MonkeyBrains is building a network composed of a bunch of overlapping directional antennas. Some of its customers have repeating antennas that provide service to other customers, if they're in optimal locations. The MonkeyBrains network is similar in some respects to what Meraki tried to do in San Francisco several years ago, though Meraki used omnidirectional balloon nodes as opposed to crisscrossing directional transmissions.
Alex says the Meraki comparison only goes so far, noting that Meraki was trying to build a mesh network while MonkeyBrains is building a core directional network with reliable nodes.
"The reason Meraki failed (beside not having a good business model) is that the system relied on having a usable node nearby, which was not always the case," he said in an e-mail. "In the MonkeyBrains WiFi network, each subscriber points at the closest reliable node. Some subscribers who have stable links to a reliable master node often have an open access omni toggled off of it for the surrounding area."
The networking model combines point-to-point connectivity for business customers and point-to-multi-point connectivity for residential customers. Alex concedes that point-to-multi-point isn't popular because of the potential for instability but he insists it's working well so far.
Rudy believes that organizations like KQED could easily become their own local wireless ISP, to provide free Internet connectivity and access to the content they produce.
"We're trying to evangelize the idea that anyone can be an ISP," Alex chimed in.
This is more of a philosophy than a plan at the moment, but the brains behind MonkeyBrains see a time when Internet broadband is free, or at least much less expensive, than it has been.
"People are so used to paying for the Internet, they're so used to paying for bottled water, for all this other stuff, when really it's something that -- maybe it shouldn't be free, but it should be closer to free," said Rudy.
Alex and Rudy go back and forth on this point, with Alex saying that Internet connectivity "should be free on a certain level."
And so it is: MonkeyBrains makes shared connections available to the community and users get a few Mbps at no cost.

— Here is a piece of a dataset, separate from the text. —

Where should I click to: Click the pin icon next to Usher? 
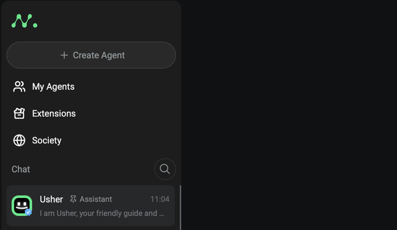click(x=73, y=199)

For faster connections, you pay.
Rudy says that if you wade through the contracts offered by large ISPs you'll find that they limit your ability to share your connection.
Alex added, "We're definitely more state-of-nature. If you can figure out how to resell or retransmit our signal, that's on you."
Hedging that statement, Rudy suggests that he'd probably approach anyone making serious money that way to discuss a revenue sharing arrangement.
MonkeyBrains is still a business after all, albeit one that's defiantly local and community-oriented.